Directive = Write out the listing lines exactly, from the line containing "The width and" through the line containing "click(x=281, y=525)", with both lines included.

Record excerpts =
★ ★ ★ ★ ★

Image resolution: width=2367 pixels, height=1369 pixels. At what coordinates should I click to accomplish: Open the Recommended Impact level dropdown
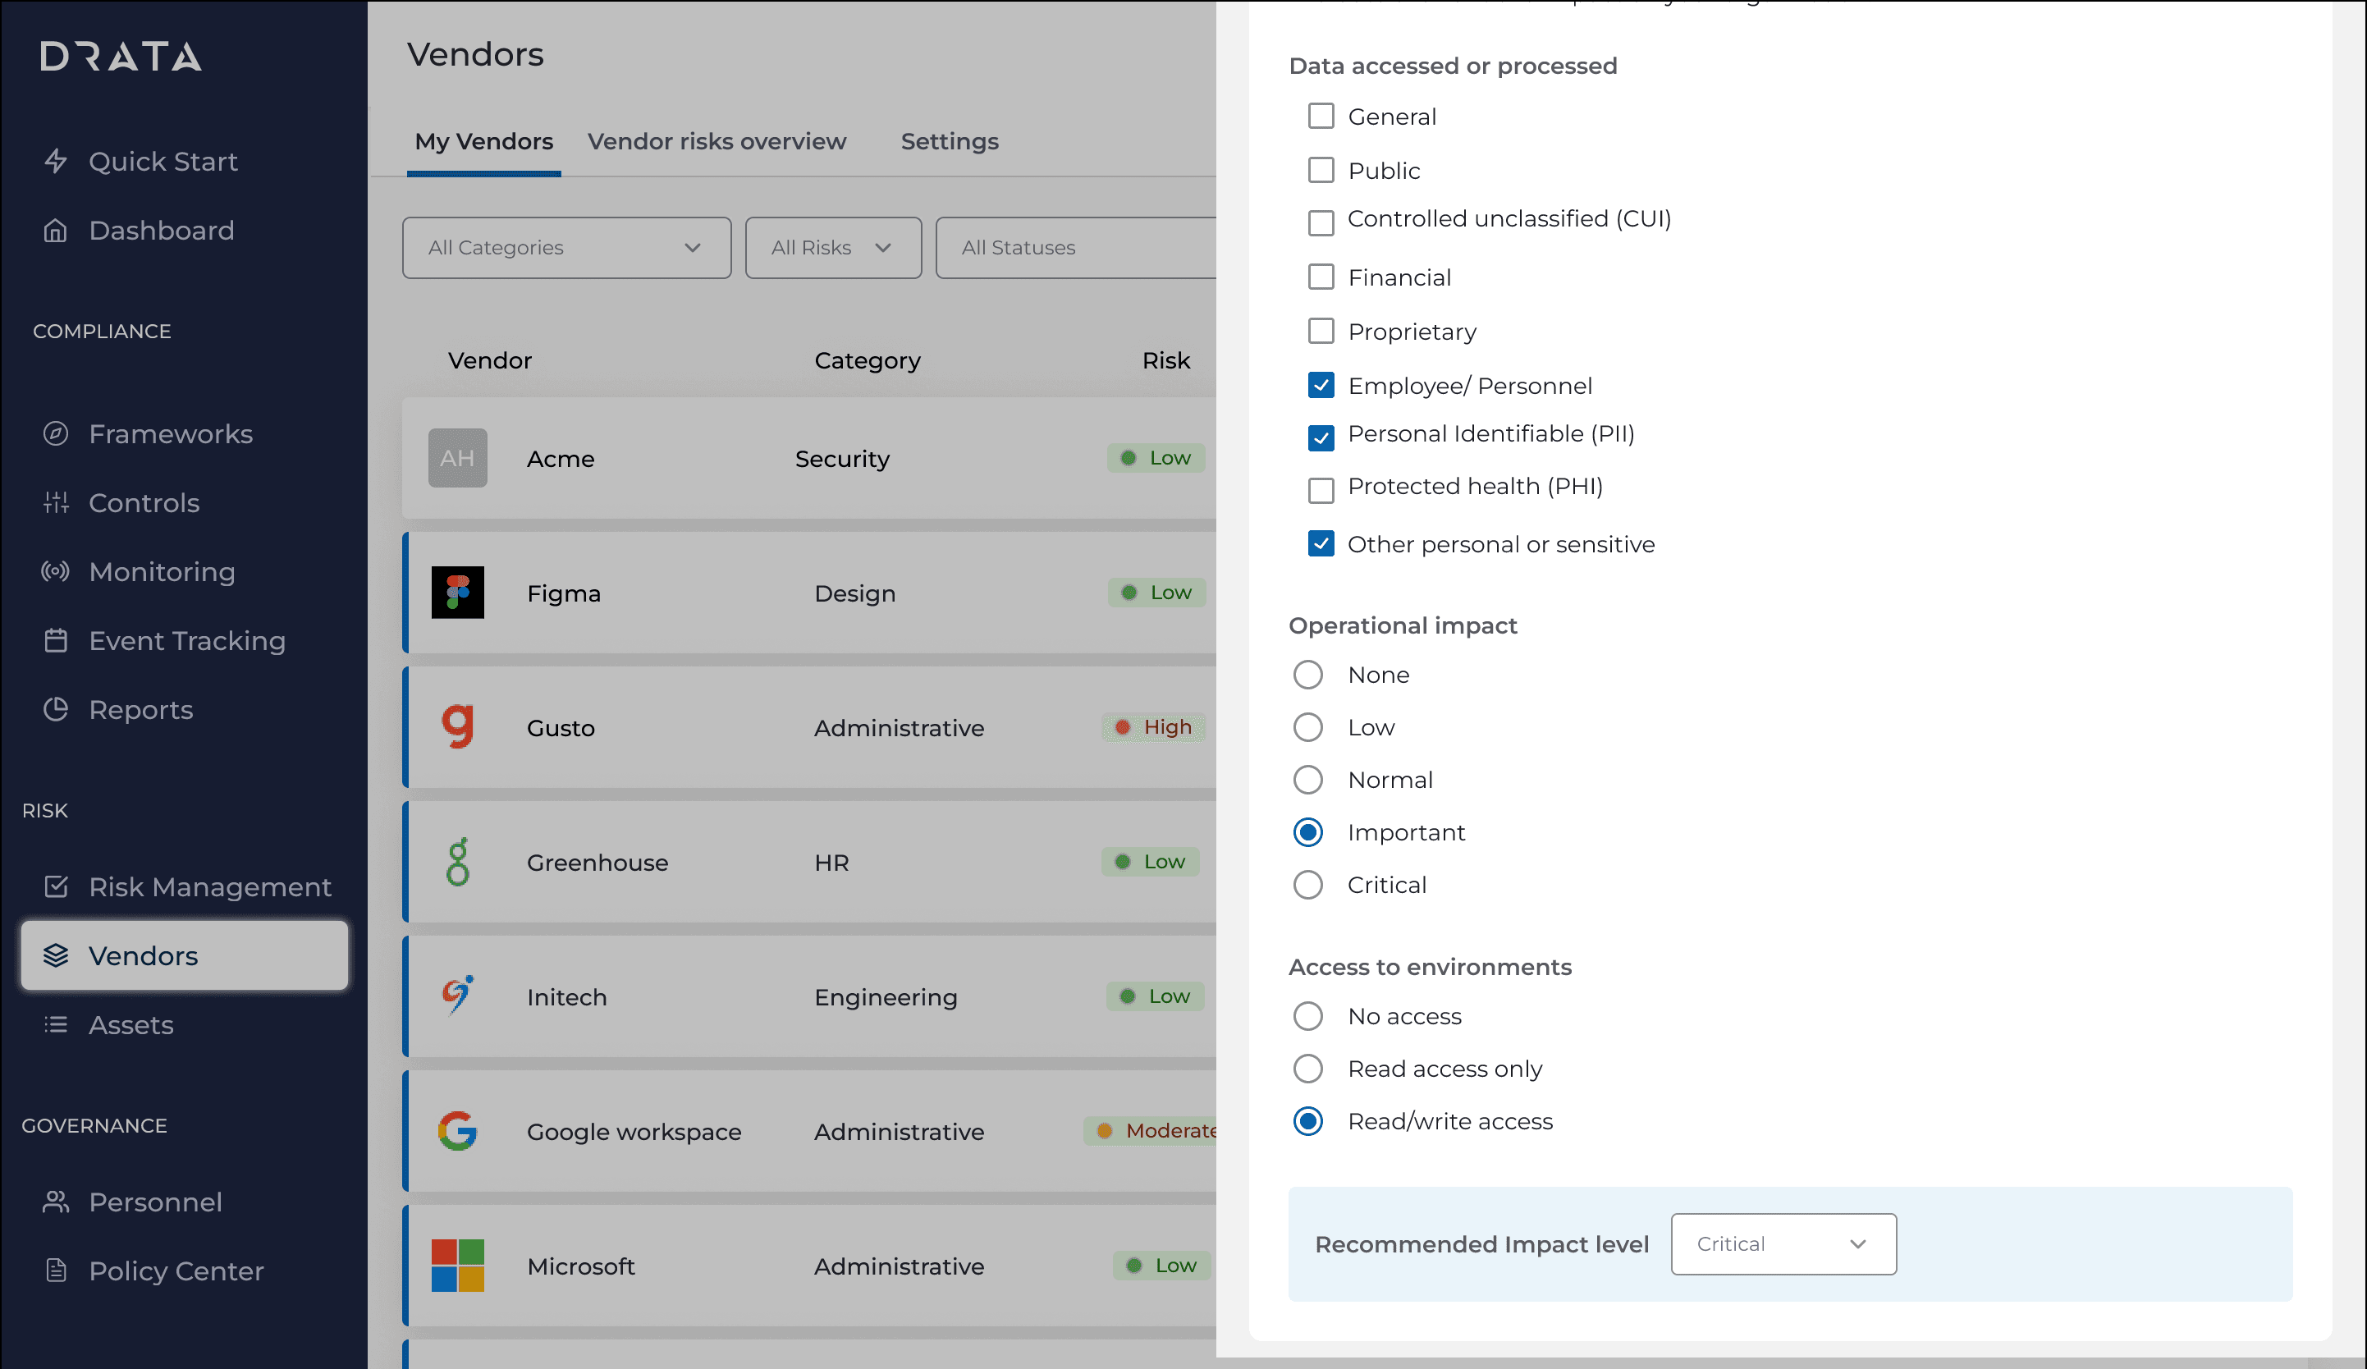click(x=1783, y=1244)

★ ★ ★ ★ ★

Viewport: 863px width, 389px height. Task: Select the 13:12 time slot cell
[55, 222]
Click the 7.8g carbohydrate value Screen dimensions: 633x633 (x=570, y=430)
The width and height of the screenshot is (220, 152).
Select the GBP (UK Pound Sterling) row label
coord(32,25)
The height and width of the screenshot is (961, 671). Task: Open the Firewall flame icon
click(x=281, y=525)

★ ★ ★ ★ ★

Response to this task =
The width and height of the screenshot is (220, 152).
Select the GBP (UK Pound Sterling) row label
coord(32,25)
The height and width of the screenshot is (961, 671). Task: Open the Firewall flame icon
click(x=281, y=525)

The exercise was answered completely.